As recently reported in the news, the U.S. also has an anti-boycott law that prohibits boycotts of other countries without U.S. government approval. U.S. law currently provides specific prohibition of boycotts against Israel. Alabamians should be aware that most Arab League countries have laws compelling government agencies and companies based in those countries to boycott Israel. Alabamians are prohibited from entering into agreements that include language to restrict the use of products, services, designs or manufacturing from Israel. Such clauses are often very cleverly hidden within other clauses or use terms of art to hide the true intention.
Commerce and Agriculture Reporting
The U.S. Department of Commerce / Bureau of Economic Analysis (BEA) oversees a variety of data collection requirements from non-U.S. investors in U.S. businesses and operations. The Department of Agriculture oversees similar data collection requirements for non-U.S. investors in agricultural assets and real estate.

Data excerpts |

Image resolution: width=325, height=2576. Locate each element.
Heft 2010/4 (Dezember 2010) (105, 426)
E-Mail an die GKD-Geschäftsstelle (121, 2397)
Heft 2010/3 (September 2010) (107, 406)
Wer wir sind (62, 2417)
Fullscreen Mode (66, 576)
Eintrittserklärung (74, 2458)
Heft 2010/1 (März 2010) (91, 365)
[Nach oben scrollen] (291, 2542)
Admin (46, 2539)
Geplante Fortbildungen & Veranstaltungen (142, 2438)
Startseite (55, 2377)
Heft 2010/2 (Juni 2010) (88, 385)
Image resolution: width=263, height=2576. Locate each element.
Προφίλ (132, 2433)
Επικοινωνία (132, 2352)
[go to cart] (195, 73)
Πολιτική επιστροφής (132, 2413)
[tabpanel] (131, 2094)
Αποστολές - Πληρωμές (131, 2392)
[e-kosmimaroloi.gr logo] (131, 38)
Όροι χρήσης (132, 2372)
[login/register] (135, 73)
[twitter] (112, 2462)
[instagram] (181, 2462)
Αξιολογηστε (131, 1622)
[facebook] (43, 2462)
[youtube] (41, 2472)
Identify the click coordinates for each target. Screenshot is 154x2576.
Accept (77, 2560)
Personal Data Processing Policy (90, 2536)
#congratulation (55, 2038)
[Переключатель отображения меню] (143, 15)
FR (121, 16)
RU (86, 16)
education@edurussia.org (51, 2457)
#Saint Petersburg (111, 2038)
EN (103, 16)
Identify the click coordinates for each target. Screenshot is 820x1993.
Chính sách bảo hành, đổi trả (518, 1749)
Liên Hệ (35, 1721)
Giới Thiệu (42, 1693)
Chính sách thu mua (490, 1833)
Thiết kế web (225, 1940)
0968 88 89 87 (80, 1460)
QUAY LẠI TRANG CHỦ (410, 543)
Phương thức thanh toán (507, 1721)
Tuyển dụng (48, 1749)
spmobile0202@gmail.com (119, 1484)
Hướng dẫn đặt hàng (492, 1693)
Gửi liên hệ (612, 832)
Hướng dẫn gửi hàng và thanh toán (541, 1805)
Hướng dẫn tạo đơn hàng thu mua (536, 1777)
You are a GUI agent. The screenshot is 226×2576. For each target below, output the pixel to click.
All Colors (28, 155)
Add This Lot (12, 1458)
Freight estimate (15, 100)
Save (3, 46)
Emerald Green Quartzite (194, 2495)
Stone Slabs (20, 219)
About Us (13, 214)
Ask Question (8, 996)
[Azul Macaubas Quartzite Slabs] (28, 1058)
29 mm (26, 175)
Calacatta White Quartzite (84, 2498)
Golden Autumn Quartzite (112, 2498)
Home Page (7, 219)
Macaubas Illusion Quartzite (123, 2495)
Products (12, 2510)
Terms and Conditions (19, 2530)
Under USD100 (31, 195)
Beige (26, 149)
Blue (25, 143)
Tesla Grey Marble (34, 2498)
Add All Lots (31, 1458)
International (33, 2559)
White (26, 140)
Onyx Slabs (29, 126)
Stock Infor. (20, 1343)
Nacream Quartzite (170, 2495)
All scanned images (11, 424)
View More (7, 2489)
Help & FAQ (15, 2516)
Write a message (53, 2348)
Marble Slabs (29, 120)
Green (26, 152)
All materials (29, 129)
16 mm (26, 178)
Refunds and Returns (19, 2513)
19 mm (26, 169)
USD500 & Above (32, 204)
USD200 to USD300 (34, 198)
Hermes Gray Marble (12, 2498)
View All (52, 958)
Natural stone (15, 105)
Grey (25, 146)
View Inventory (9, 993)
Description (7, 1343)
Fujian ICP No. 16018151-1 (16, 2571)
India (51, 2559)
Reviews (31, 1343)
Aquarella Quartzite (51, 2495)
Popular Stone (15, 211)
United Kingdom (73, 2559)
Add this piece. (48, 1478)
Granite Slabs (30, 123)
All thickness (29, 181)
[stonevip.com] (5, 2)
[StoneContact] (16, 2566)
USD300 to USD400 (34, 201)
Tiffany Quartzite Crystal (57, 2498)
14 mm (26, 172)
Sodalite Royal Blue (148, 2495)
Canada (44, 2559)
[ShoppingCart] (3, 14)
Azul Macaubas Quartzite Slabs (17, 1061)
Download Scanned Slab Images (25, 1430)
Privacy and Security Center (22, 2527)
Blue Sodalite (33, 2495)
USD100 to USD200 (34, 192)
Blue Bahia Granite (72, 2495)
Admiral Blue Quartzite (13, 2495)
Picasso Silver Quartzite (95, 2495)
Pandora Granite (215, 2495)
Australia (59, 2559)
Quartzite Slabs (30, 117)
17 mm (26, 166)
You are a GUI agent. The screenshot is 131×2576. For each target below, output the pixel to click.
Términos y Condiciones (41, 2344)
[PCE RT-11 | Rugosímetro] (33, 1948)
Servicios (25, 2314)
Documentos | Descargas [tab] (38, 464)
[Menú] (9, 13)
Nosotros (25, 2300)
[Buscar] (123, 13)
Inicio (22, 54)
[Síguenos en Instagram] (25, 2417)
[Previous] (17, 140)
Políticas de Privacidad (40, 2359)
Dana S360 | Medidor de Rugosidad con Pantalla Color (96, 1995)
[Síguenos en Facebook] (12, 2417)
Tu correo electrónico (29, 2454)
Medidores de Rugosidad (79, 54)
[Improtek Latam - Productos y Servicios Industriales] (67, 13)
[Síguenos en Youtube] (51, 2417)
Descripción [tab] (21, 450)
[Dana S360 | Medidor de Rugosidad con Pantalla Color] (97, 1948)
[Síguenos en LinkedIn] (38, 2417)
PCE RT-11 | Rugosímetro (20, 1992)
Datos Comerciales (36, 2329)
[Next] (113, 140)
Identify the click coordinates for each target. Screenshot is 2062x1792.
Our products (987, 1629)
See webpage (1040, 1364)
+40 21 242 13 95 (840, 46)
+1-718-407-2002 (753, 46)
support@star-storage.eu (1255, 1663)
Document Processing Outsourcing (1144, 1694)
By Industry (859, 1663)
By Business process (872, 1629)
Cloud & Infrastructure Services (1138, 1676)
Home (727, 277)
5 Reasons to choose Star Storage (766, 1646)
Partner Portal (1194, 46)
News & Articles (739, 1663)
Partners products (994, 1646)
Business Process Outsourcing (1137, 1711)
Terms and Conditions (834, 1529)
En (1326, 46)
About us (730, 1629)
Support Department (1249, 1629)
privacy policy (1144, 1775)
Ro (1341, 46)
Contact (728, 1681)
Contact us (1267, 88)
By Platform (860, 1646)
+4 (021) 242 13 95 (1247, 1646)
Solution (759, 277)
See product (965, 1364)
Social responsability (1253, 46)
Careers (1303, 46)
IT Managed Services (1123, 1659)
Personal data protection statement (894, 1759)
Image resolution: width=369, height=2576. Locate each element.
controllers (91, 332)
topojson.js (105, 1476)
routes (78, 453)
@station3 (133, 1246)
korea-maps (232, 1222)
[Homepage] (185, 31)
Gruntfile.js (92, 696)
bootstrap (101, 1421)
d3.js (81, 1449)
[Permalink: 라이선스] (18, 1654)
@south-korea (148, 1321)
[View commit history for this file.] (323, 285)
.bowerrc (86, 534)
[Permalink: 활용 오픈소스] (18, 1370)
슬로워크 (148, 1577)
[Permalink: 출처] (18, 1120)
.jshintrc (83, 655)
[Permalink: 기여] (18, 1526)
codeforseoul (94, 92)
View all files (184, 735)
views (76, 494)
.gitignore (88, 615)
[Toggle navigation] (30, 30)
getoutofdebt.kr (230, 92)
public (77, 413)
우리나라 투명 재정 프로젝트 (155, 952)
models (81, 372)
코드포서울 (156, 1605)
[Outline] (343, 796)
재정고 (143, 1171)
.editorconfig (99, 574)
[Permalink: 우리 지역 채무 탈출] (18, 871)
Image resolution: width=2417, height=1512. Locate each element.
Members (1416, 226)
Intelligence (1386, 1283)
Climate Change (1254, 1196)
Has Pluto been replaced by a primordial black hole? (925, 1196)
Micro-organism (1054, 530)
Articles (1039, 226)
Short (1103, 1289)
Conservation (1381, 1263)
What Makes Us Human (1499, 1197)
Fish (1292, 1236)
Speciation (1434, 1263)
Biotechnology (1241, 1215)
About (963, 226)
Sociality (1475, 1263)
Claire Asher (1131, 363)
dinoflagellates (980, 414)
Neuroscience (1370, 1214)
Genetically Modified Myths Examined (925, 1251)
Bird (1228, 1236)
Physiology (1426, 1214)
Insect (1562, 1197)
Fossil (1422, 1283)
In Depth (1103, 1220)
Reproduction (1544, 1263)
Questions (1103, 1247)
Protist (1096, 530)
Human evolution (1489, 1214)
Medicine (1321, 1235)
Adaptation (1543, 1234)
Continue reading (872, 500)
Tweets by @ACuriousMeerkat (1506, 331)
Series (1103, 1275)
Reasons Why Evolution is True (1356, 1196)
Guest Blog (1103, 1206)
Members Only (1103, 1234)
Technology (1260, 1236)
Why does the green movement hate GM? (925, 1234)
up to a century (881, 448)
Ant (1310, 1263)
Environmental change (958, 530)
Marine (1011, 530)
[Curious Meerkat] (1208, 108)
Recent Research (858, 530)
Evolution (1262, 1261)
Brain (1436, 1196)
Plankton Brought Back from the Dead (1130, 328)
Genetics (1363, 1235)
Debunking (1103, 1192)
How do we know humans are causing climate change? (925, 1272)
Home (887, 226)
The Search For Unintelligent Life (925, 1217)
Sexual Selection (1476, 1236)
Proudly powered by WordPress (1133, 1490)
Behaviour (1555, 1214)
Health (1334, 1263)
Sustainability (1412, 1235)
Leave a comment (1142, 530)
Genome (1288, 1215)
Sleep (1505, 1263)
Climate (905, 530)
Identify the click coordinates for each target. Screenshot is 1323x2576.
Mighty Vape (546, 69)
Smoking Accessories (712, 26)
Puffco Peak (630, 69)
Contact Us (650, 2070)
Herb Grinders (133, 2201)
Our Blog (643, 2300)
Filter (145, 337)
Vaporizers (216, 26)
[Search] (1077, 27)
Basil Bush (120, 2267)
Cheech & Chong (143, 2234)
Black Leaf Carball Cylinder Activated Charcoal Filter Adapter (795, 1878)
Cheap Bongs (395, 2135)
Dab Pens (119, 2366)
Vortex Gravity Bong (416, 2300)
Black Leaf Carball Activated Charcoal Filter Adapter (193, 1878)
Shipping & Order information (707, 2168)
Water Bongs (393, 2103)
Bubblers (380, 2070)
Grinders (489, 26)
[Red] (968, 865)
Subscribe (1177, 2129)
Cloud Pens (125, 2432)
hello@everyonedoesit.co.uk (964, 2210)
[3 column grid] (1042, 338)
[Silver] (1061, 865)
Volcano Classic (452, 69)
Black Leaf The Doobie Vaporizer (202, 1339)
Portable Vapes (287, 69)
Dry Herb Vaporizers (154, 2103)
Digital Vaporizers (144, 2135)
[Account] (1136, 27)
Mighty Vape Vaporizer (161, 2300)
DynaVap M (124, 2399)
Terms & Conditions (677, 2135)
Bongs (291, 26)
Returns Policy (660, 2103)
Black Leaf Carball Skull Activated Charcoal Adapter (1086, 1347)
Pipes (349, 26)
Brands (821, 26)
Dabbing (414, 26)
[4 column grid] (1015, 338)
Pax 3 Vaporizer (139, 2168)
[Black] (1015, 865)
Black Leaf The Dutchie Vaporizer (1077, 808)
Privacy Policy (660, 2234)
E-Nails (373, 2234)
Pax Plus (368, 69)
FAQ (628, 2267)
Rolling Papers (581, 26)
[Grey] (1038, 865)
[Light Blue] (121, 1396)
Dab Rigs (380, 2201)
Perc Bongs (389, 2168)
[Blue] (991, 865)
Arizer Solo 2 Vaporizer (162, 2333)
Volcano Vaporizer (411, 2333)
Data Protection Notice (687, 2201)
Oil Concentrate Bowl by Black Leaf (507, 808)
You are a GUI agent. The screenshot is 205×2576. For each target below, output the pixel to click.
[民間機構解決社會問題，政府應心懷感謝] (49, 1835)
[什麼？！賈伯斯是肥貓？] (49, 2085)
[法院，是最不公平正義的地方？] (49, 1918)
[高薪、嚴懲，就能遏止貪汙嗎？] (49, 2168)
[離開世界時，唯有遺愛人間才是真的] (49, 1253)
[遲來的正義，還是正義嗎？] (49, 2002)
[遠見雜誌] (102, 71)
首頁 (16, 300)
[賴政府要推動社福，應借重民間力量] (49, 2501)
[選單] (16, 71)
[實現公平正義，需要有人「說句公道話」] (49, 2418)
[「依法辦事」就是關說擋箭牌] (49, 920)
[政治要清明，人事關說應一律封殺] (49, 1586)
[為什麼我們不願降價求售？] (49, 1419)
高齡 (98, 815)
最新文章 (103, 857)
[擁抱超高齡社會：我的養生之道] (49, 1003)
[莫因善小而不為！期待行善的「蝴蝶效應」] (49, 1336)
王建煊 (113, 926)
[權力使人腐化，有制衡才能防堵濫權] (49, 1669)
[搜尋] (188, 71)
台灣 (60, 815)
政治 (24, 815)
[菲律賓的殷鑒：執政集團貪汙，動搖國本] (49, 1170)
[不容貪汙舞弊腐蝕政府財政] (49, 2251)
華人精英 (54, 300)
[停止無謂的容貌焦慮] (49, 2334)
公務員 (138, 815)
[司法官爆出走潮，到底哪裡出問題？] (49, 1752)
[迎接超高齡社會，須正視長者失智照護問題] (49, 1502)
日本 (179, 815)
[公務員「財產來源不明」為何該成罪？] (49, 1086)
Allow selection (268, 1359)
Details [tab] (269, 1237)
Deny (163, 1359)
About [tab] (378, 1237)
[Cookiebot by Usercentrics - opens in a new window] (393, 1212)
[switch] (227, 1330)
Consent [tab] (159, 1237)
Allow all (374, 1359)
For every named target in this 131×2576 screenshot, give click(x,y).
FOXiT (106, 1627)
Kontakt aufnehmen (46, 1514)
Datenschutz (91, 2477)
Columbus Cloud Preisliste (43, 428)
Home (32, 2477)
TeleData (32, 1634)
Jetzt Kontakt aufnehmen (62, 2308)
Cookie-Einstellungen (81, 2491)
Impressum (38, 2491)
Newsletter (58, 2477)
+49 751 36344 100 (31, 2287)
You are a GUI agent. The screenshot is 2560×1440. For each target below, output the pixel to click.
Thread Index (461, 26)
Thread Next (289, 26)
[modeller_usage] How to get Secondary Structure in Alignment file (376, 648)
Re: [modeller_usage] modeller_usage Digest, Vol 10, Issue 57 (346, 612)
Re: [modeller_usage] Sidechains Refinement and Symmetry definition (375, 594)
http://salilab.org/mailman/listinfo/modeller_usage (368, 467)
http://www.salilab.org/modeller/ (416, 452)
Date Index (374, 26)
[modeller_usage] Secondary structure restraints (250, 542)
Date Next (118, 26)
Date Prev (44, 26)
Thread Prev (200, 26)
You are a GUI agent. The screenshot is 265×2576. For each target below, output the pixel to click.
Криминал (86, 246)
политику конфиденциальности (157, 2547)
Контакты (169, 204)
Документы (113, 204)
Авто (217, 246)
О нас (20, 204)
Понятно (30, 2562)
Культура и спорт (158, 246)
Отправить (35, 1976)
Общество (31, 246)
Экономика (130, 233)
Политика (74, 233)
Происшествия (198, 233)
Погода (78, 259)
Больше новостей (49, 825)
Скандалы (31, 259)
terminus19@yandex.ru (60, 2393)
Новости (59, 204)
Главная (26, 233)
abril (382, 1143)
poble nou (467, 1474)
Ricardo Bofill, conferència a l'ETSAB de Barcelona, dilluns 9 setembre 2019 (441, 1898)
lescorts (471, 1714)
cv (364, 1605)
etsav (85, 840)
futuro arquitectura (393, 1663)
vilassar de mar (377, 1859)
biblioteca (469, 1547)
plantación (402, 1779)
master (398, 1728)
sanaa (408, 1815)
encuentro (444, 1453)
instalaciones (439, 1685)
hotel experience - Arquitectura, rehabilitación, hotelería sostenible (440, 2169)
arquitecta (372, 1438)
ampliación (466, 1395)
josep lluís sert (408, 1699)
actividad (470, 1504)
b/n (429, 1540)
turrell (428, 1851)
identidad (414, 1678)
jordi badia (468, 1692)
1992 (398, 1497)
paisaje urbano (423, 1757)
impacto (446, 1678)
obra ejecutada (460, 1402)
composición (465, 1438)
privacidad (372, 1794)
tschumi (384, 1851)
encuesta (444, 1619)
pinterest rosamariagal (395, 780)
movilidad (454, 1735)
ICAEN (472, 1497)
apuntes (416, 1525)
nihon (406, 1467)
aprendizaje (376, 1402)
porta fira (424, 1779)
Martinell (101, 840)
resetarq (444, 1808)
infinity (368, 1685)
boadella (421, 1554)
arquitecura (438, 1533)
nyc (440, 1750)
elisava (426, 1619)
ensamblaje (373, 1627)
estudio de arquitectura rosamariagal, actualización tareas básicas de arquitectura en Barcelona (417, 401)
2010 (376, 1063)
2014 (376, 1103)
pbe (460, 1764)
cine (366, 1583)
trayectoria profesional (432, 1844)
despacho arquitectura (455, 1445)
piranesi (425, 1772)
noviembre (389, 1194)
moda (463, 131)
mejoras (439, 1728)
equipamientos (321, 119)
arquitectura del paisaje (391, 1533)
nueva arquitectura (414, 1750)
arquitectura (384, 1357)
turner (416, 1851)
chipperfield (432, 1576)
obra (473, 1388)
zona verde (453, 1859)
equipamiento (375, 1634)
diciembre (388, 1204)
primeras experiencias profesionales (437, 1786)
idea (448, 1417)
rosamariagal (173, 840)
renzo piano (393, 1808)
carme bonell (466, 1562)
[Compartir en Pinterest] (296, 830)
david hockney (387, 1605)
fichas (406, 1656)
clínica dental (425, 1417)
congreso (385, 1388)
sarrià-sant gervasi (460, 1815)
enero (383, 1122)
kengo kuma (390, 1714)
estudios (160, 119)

DIRECTIONS FOR THIS TASK | Carry the passage on anti-boycott law and federal investment reporting forward from its last sentence. The entries have no role in this.

WRITTEN ANSWER |
The BEA prepares statistics about the U.S. economy to assess the performance of the U.S. economy. It does so by collecting information from U.S. businesses and foreign businesses operating in the U.S. A failure to report can result in civil penalties of between $2,500 and $25,000, criminal penalties up to $10,000, and up to one year imprisonment and/or injunctive relief commanding compliance.
Per the Agricultural Foreign Investment Disclosure Act of 1978 (AFIDA), a report must be filed with the U.S. Department of Agriculture Farm Service Agency when a foreign person acquires or transfers an interest in U.S. agricultural land, more specifically:
- 10% foreign interest by individual, entity or government
- 10% foreign interest by multiple individuals or entities acting in concert
- 50% foreign interest by individuals or entities not acting in concert
- Leases over 10 years
Penalties for failure to comply can be up to 25% of fair market value of a foreign person’s interest.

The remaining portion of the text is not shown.